Divide a Monologue: Breaking a Monologue into Beats

The problem with a monologue, especially at this stage in an actor’s development, is that it is usually treated as an emotional speech. The actor carries the whole piece with one emotional pitch, one pace, and one tone. This is fine for a few lines of dialogue, but then the words merge together into a single emotion with a repetitive, repetitive voice, the body locks, and the ending feels far away.

A beat is a beat change, which is a shift or change of tactic, whether that’s a reaction to another character, a recall of information, an additional revelation, or a defensive retreat. These beat changes are not always obvious on the page. Sometimes a joke becomes a threat. Sometimes the calm, explanatory becomes a plea. A confident, authoritative statement may have a sudden doubt. You need to feel for the pressure changes.

Take the monologue (either printed or in your rehearsal notebook), and read it all the way through once without acting it. Grab your pencil and go back and forth through it, marking any changes of thought. This is not yet a formal exercise, so don’t worry about whether these beat shifts feel natural or if the shifts are in the right spot.
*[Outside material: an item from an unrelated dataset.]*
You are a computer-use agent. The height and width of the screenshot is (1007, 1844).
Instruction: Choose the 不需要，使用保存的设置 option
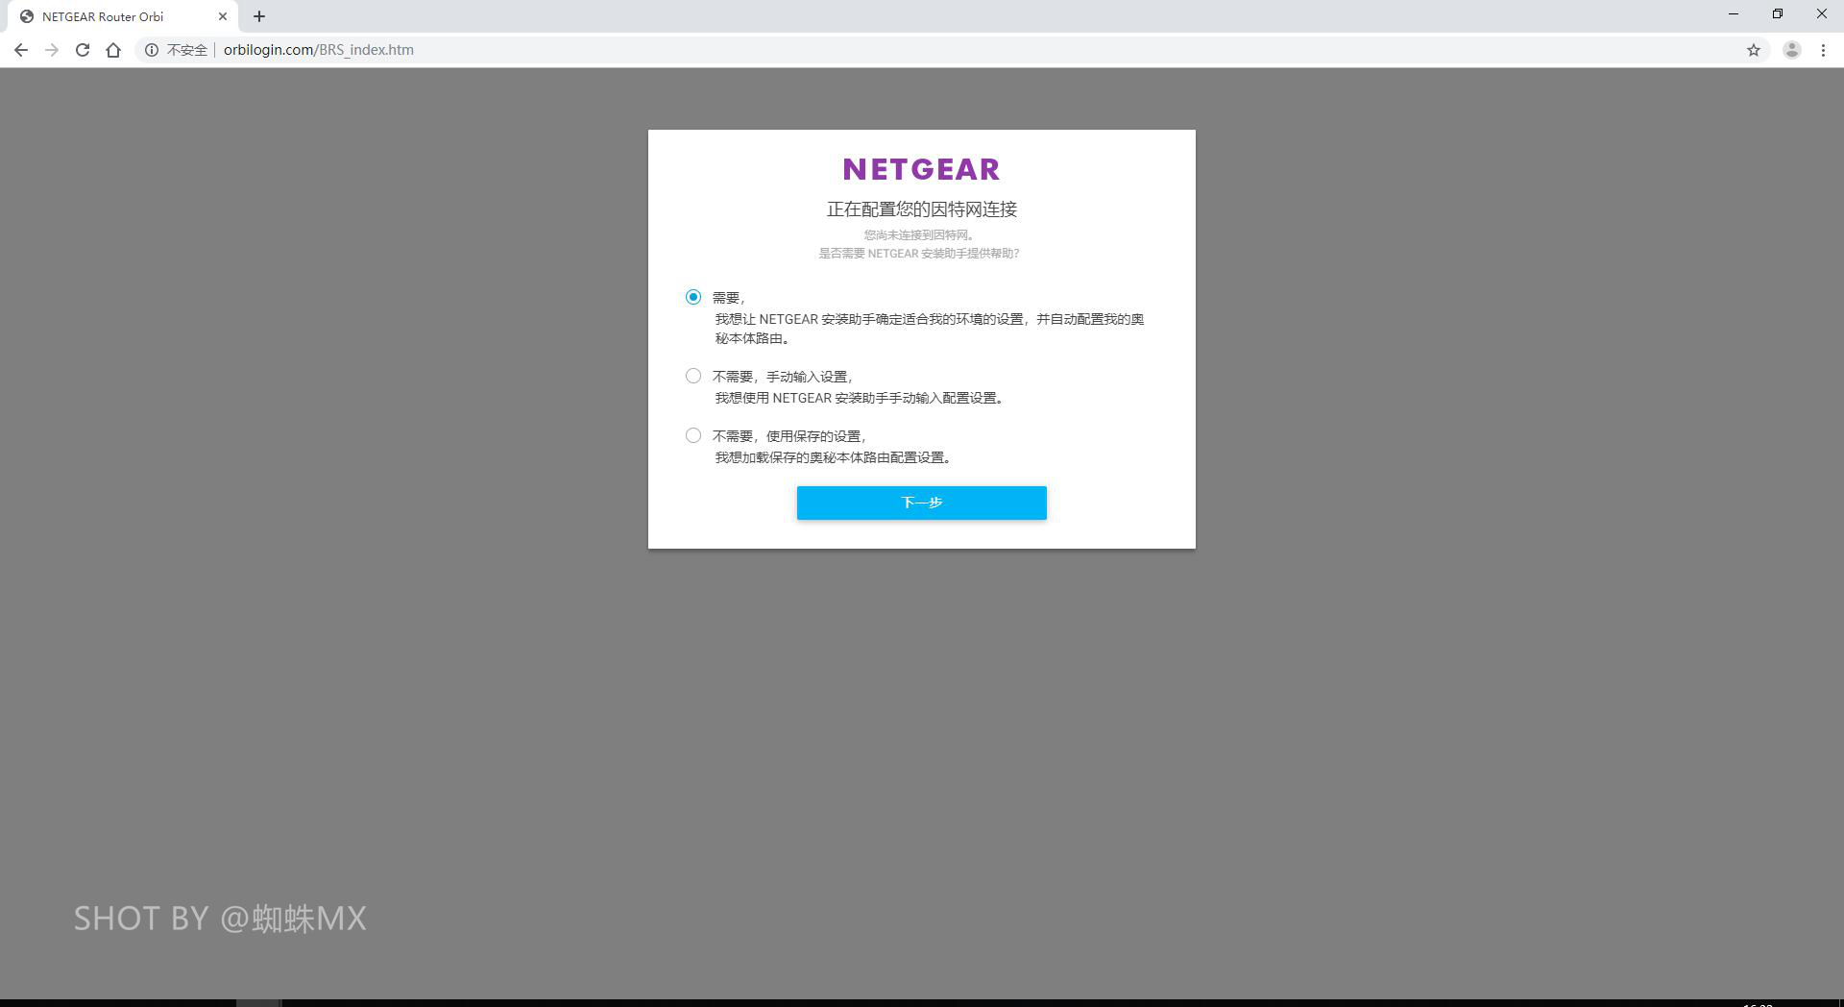click(x=692, y=435)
Ask yourself, “What is the character thinking now, differently, than before?” When the thought changes, when the thought shifts from explaining to confronting, or from hiding to pleading, you’ve found a beat change.

Once you’ve identified a beat change, label each with a playable action, which avoids simple emotion descriptions such as “angry,” “sad,” or “confused.” Those descriptions are certainly true, but they don’t really help the actor in his or her rehearsal process. Label each of the beats with a playable action such as persuade, test, confess, challenge, appease, escape, taunt, deny, or command. With each action assigned to the beats, the monologue begins to be driven by active, instead of emotional goals and the character begins trying to do something other than simply express himself, which can keep the audience engaged in the monologue.

This is where a second problem can arise, specifically pacing. Actors are still working through new text and often race through beat changes as they work through the next line. Instead of rushing through, work through each beat independently at first. Work on the first beat three times, in each instance speaking it toward one place in the room, finding one place to breathe, allowing one final thought in each instance. Do the same with the second beat. This keeps the whole exercise from speeding up and prevents endings from disappearing.

For now, make simple physical choices. In one beat, a lack of motion can mean the character is holding something in. A small step toward an imaginary listener can show the character is now more direct. A turned-away body can be used to avoid another character, but be sure you choose to do so because you’ve been asked to. If you don’t, it becomes busy but doesn’t get much clearer. Remember to choose physical choices based on the beat changes, not the other way around.

Now when you work through the monologue as a whole, listen for the beats; is there a reason for the beat change? You don’t want choppy beats but a flat piece, so this is a good point to check in and see if things are working out. A good sign is you feel confident that you can stop mid-monologue, at the end of any beat, and be able to explain the change in tactic that was occurring at that point. If you can give the action, breathe into the beats before each beat change, and keep each beat as a choice, rather than an emotion, the monologue is a lot easier to rehearse and master.